There's debate over just who was the first American president

One of the most enduring arguments about United States history is who was the nation's first president.

We were taught iIn school that George Washington, the man we revere as the father of our country, was the first president. However, there is a legitimate argument that John Hanson was the first.

To understand this argument, it is necessary to go back in history to the time of the First Continental Congress. The Congress first met in Philadelphia in 1774 to determine the best way for the colonies to gain recognition of their rights and liberties. It adjourned after adopting the Declaration of Rights, to be sent to King George in England.

By 1774, war had broken out, and in an effort to restore harmony and union, the Congress issue a Declaration of Independence on July 4, 1776.

The Continental Congress had been guided only by an unwritten agreement up to this point. Written rules were called for.

On Nov. 15, 1778, a new document - the Articles of Confederation - was completed. It required approval of all 13 colonies.

It took nearly three years before the Articles were adopted. Article I of that document stated, "The stile of this confederacy shall be 'The United States of America.'"

Article IV stated, "The united states in congress assembled shall have the authority to appoint one of their number to preside, provided that no person would be allowed to serve in the office of president for more than one year."

Under those specifications, John Hanson, one of the Maryland delegates, was elected president.

Hanson was a strong supporter of almost every movement that led to separation from England and the independence of the 13 colonies.

Under the Articles of Confederation, Hanson was named president of that body, the United States of America in congress assembled."

During his year in office, Hanson was responsible for a number of acts, signed in the name of Congress, including acts that:

• Organized the Post Office department;

• Established a consular service;

• Established the first national bank;

• Led to the first U.S. census;

• Recommended the establishment of a U.S. mint;

• Standardized uniforms for federal troops;

• Established the Great Seal of the United States; and

• Designated the nation's first official day of Thanksgiving.

The Articles of Confederation provided the governing guidelines for the nation from 1781 to 1788, during which time seven men, including Hanson, served as president.

Discontent with the Articles began early. By 1786, their weaknesses were so obvious that the need for change became urgent.

For example, while the Articles provided for "a firm league of friendship," they lacked the strength needed to back a workable central government.

Article II contained crippling restrictions. It read, in part, "Each state retains its sovereignty, freedom and independence, and every power, jurisdiction and right, which is not by this confederation expressly delegated to the United States, in congress assembled."

So while the power to establish a Post Office was granted, the power to tax was not. This forced Congress to obtain loans to pay for its operation.

A Constitutional Convention was called for on May 14, 1787, to strengthen the Articles of Confederation.

It soon became apparent that the Articles could not be made workable. A new document was needed, and the result was the Constitution of the United States.

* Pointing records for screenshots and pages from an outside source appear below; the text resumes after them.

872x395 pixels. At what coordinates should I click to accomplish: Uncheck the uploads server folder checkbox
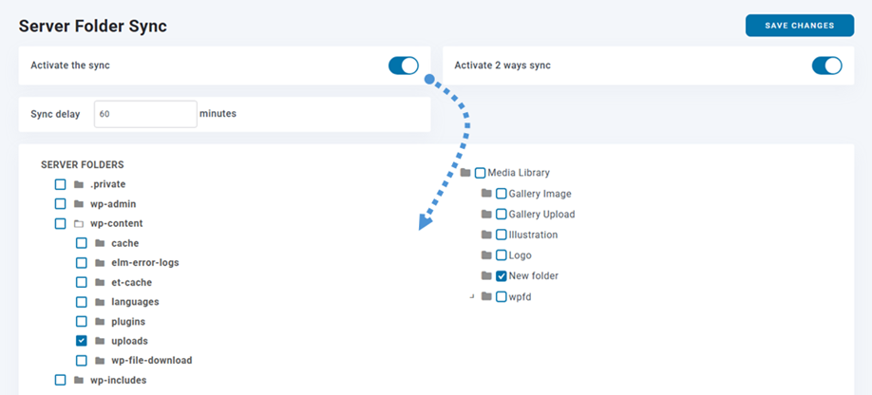tap(82, 341)
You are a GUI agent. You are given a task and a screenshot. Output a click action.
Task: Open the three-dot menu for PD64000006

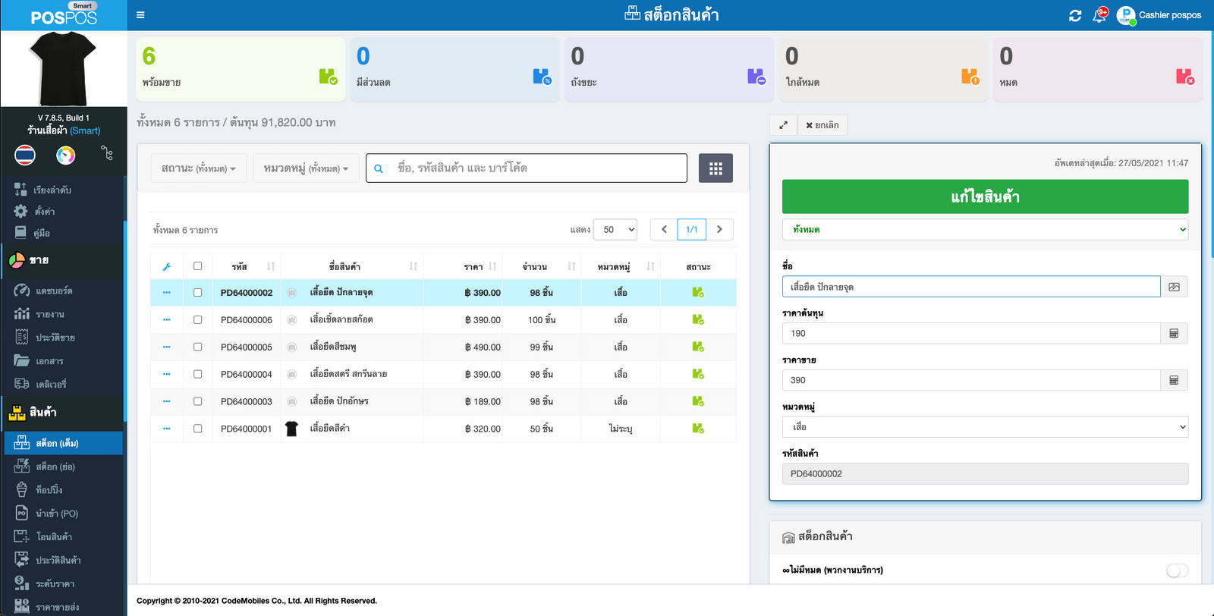167,320
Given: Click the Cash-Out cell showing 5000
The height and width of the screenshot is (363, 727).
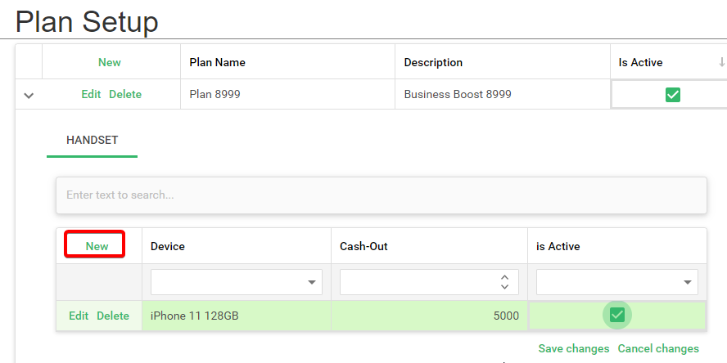Looking at the screenshot, I should (x=428, y=316).
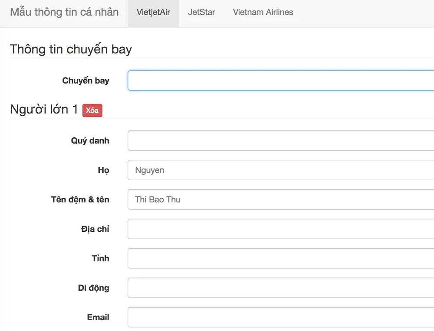This screenshot has height=331, width=434.
Task: Click the 'Mẫu thông tin cá nhân' brand link
Action: pyautogui.click(x=64, y=12)
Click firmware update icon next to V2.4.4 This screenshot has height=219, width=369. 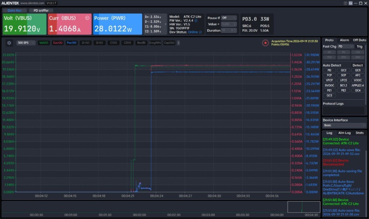pyautogui.click(x=196, y=20)
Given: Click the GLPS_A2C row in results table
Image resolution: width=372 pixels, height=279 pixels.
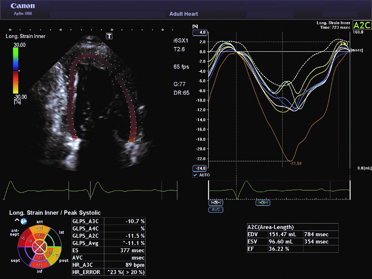Looking at the screenshot, I should pos(108,236).
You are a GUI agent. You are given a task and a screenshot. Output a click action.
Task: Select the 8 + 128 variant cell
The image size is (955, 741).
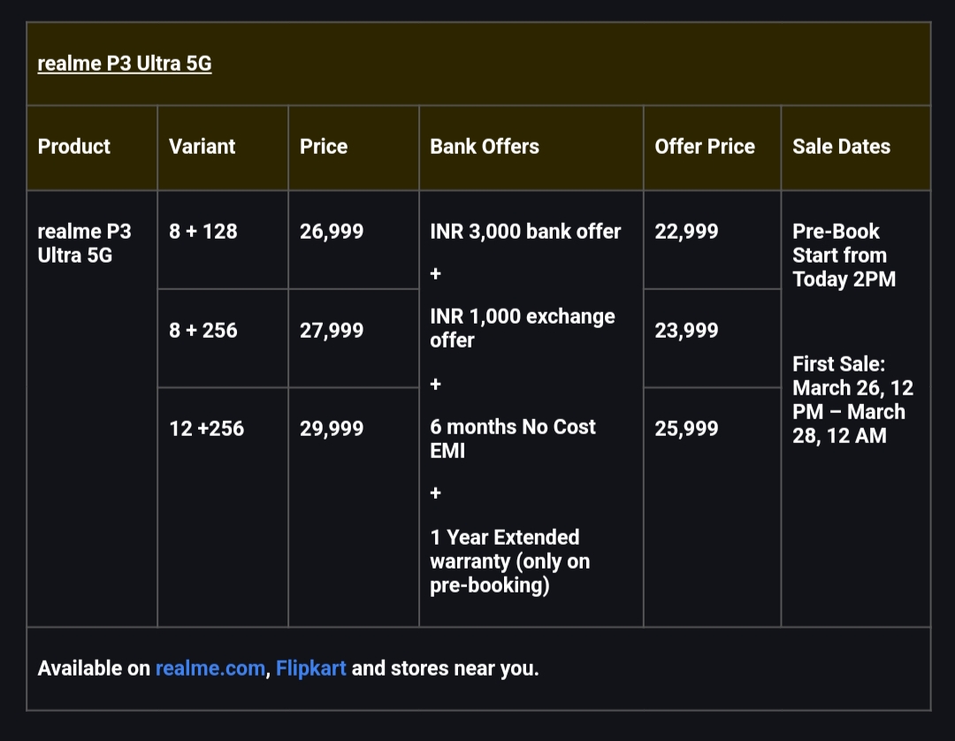tap(203, 232)
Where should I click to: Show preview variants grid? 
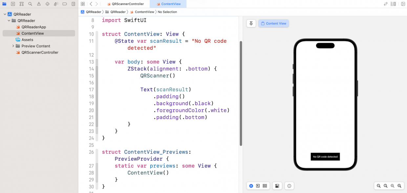pyautogui.click(x=265, y=186)
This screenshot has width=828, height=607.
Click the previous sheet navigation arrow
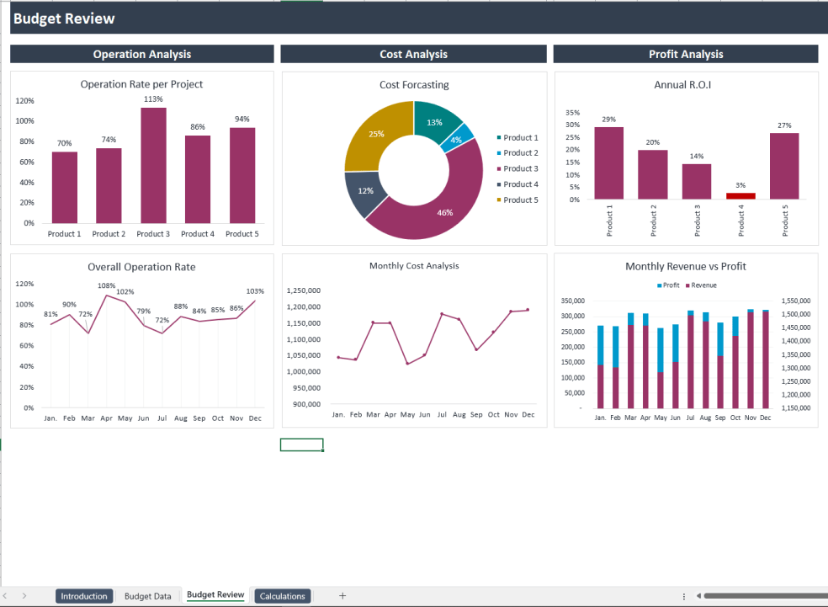click(7, 595)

It was submitted to the states for approval. Unlike the Articles of Confederation, which required approval of all 13 states, the Constitution needed the approval of only nine.

On June 21, 1788, New Hampshire became the ninth to approve the new document. The new Constitution provided guidelines for the selection of presidential electors in January 1789, selection of the president in February, and his inauguration in March. The new Congress also would take office in 1789.

The first president of the United States under the provisions of the new Constitution was George Washington.

Thus the argument was born. According to the wording of the two documents, both men - Hanson and Washington - bore the title of president. Based on that fact, there are many people in the United States who insist that Hanson was the nation's first president.

In 1903, officials of the state of Maryland placed a statue of John Hanson in Statuary Hall in the Capital of the United States. Whether Hanson qualifies as the first president of the United States is an argument that may never be settled.

The Continental Congress was the first national government of the United States. It comprised two successive bodies of representatives of the 13 colonies. The first Continental Congress met from Sept. 5 to Oct. 26, 1774. The second met from May 10, 1775, to the ratification of the Articles of Confederation on March 1, 1781.

Each session of Congress selected one member to act as president. Fifteen men served in that capacity during those years.

The first was Peyton Randolph, who served two terms but was forced to step down after a few weeks due to ill health. He was followed by Henry Middleton and then Randolph served a second term.

Then came John Jay, John Hancock, Henry Luens, Samuel Huntington, Thomas McKean, Hanson again, Elias Boudinot, Thomas Mifflin, Richard Henry Lee, Hancock again, Nathaniel Gorham, Arthur St. Clair and Cyrus Griffin.

Hancock, as president of the Continental Congress when the members approved the Declaration of Independence, was first to sign the document. Hearing comments from the other members about the boldness of his signature, it is reported that he said, "I want King George to be able to read it without his glasses."

In any event, his name stands out, not only on that document, but though history, as well.

Those men were truly the forefathers of this country. They helped to shape our Constitution and guide our country through the terrible times of the Revolutionary War.

They were great men, and they helped shape our great country.